Uno a uno, vecinos y vecinas relataron al reportero Javier Cacieccio el padecimiento diario de no contar con el vital elemento. De los testimonios se desprenden las acciones que deben tomar quienes viven en el barrio para poder juntar agua para el día, la misma que usarán para bañarse, para ir al baño y para lavar platos y también la ropa para ir al trabajo, para ir a estudiar, para simplemente estar.
“Tenemos que esperar a que sea la una de la madrugada, las dos de la mañana para juntar agua, para poder lavar. Nos bañamos con un balde de agua. Tenemos que esperar a que caigan unas gotas, hasta las cinco de la mañana juntamos agua”, contó una vecina al periodista de eltucumano. “Todos los recipientes que uno tenga en la casa se usan para poder retener agua. Mi hermano llena un tanque con la bomba, de noche no duerme, y un tambor de 200 litros y a la noche no tiene nada. La mochila del baño no se llena”, agregó otra vecina.
Con apenas agua para los quehaceres y cobertura de necesidades básicas como ir al baño o higienizarse, el consumo vital está supeditado a la compra de bidones en almacenes o supermercados. Las familias gastan, en promedio, entre $300 y $600 cada un día y medio o dos días. En el peor de los casos, beber agua les cuesta más de $7000 por mes.
Sin una respuesta oficial de parte de la empresa estatal SAT, los vecinos barajan dos posibles razones del problema que los atraviesa desde hace ya casi un semestre. En primer lugar, apuntan a la construcción de un country a pocas cuadras, que se habría conectado a la misma red del barrio. Por otro lado, creen que se trata de una rotura del caño maestro a la altura de la Comisaría de la zona. Versiones que ellos mismos deben investigar ante el silencio de quien debe garantizarles la provisión del vital elemento.
“El problema es higienizarse, antes no pasaba eso, vivo hace 20 años acá. Hay veces que no sale nada de agua”, se lamenta un vecino. Mientras, otra vecina lamenta que no todas las familias puedan costear bombas de agua para mejorar la presión, aunque asegura no es la solución al problema. “No todos tienen la posibilidad de comprar una bomba y adicionar el tanque de agua, y al margen de eso tampoco sirve porque no hay presión de agua que llene el tanque y haga que la bomba funcione bien”, explica.

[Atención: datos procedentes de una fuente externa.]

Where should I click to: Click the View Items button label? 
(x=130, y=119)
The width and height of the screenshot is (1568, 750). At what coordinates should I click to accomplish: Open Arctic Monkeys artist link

“Si el country nos está sacando el agua a nosotros, entonces el privilegio se lo están dando a ellos y desgraciadamente nosotros pagamos los platos rotos, lo que menos tenemos. Le pedimos disculpas a la gente por cortar el tránsito, pero es necesario hacerlo para que nos escuchen. La SAT si se rompe un caño están 10 años para arreglarlo; es muy difícil así”, se lamenta un vecino al finalizar la transmisión desde el lugar de los hechos.